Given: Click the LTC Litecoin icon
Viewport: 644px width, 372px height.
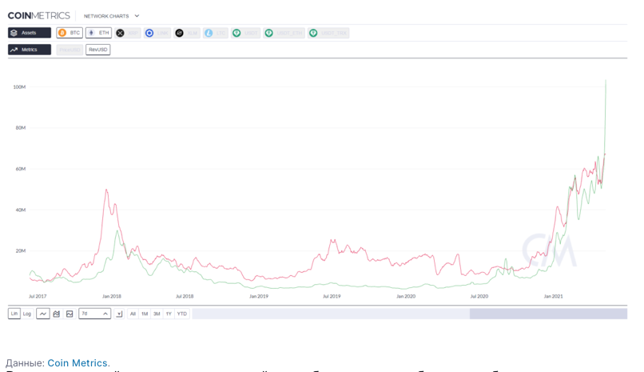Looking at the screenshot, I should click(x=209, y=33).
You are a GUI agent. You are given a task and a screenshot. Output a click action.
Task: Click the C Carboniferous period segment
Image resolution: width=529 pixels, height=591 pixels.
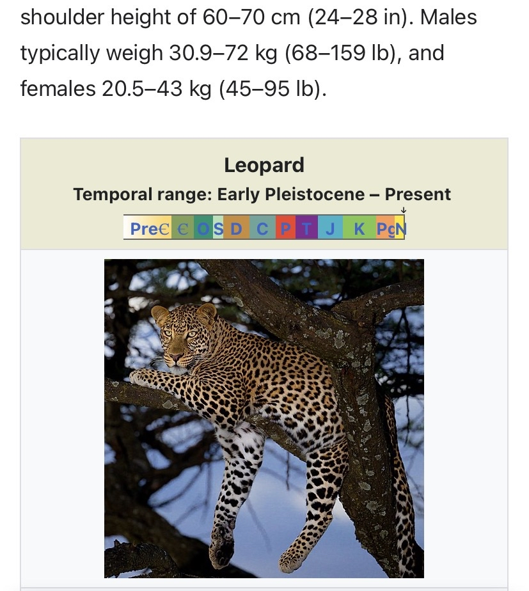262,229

= = =

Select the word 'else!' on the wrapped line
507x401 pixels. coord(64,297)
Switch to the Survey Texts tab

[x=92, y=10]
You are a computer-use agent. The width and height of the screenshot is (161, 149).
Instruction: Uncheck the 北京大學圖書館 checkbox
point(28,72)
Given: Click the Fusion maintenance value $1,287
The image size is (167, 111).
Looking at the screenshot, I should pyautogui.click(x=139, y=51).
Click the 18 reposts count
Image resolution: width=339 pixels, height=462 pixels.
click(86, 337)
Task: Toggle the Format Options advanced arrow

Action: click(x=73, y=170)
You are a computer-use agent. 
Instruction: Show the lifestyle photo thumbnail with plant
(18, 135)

= = =

▶ _How to complete this task_: Looking at the entries, state how many lines hold the string "computer", with the number as the sole reply.

▶ _Written reply_: 2